Stored dataset items
^^^^

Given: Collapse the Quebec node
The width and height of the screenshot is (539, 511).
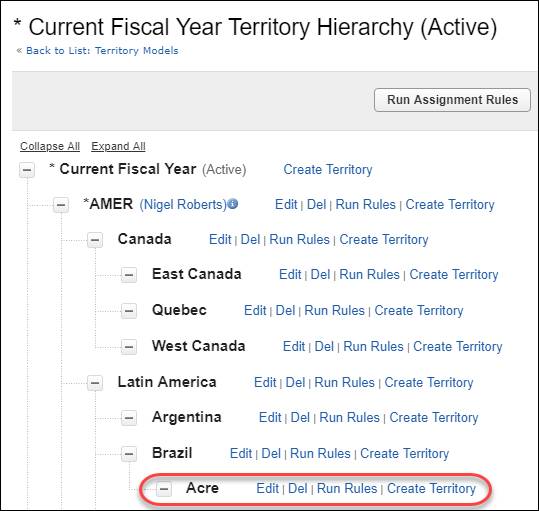Looking at the screenshot, I should click(x=129, y=311).
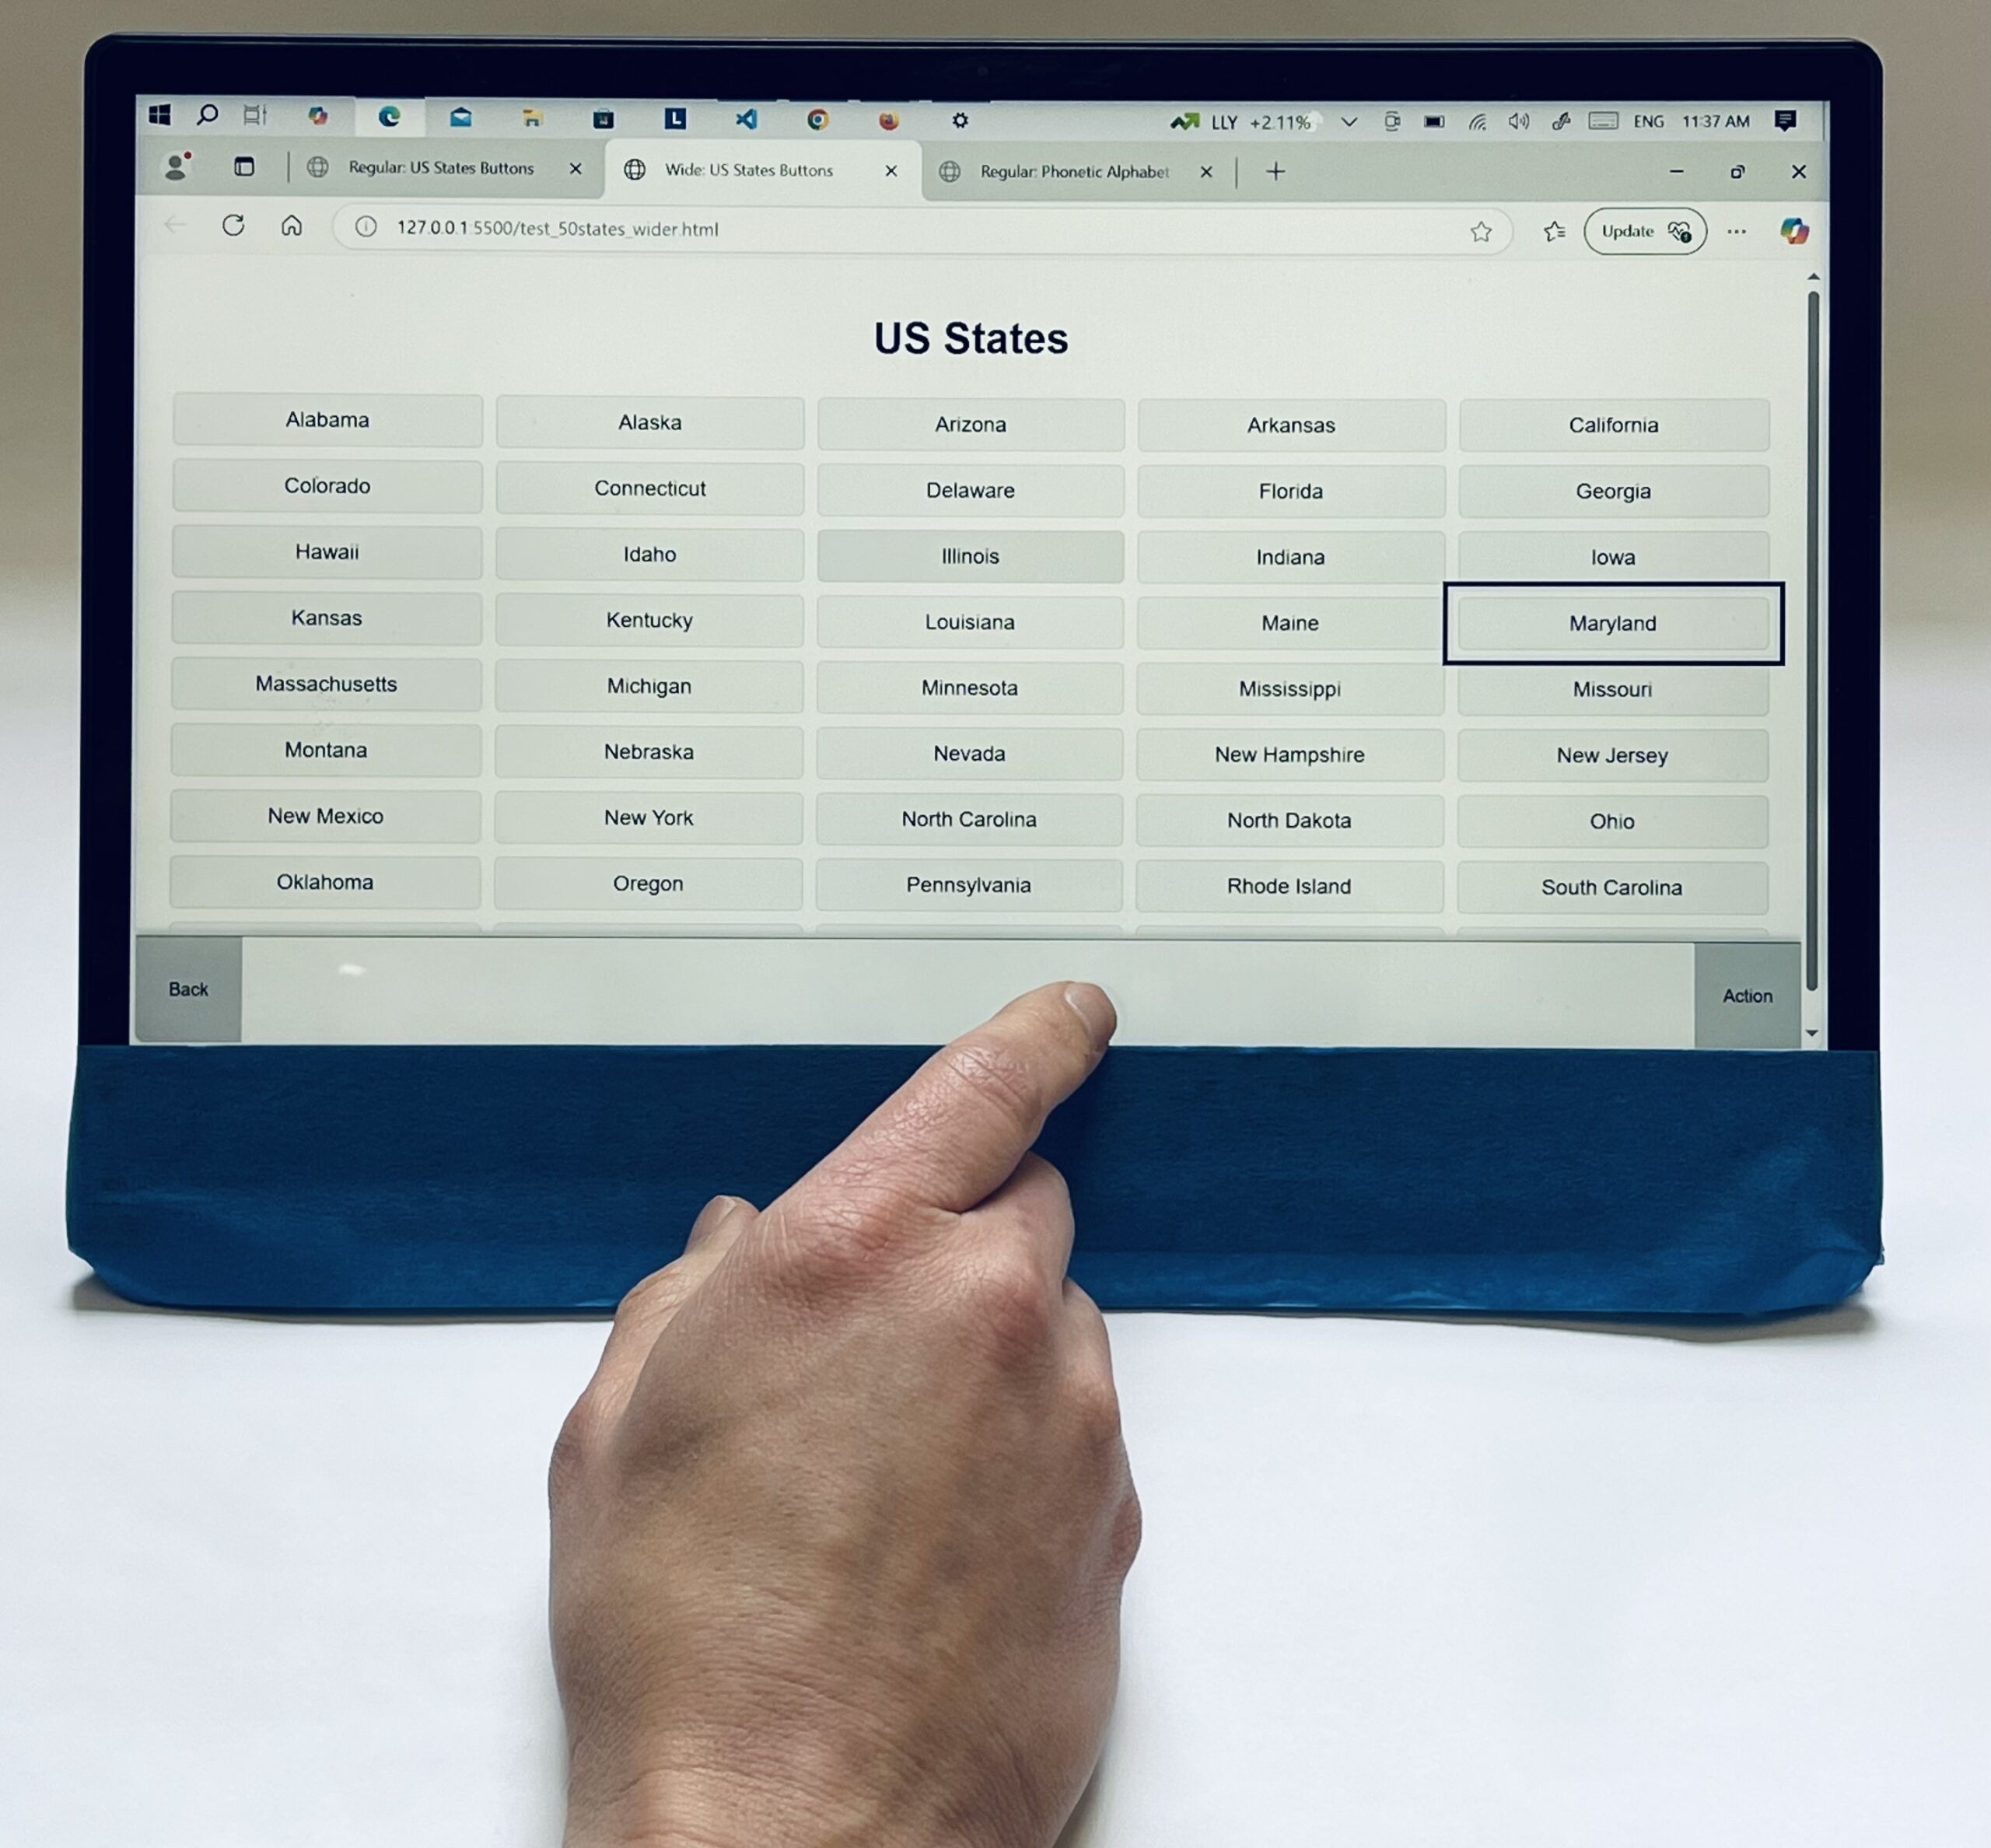Click the home icon in address bar
The width and height of the screenshot is (1991, 1848).
290,229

^^^^

**Your goal**
Please repeat every record exactly, leaving the pictures out.

**Exercise solution**
Given: Collapse the Quebec node
The width and height of the screenshot is (539, 511).
Looking at the screenshot, I should click(x=129, y=311).
Click the home icon in address bar
The width and height of the screenshot is (1991, 1848).
290,229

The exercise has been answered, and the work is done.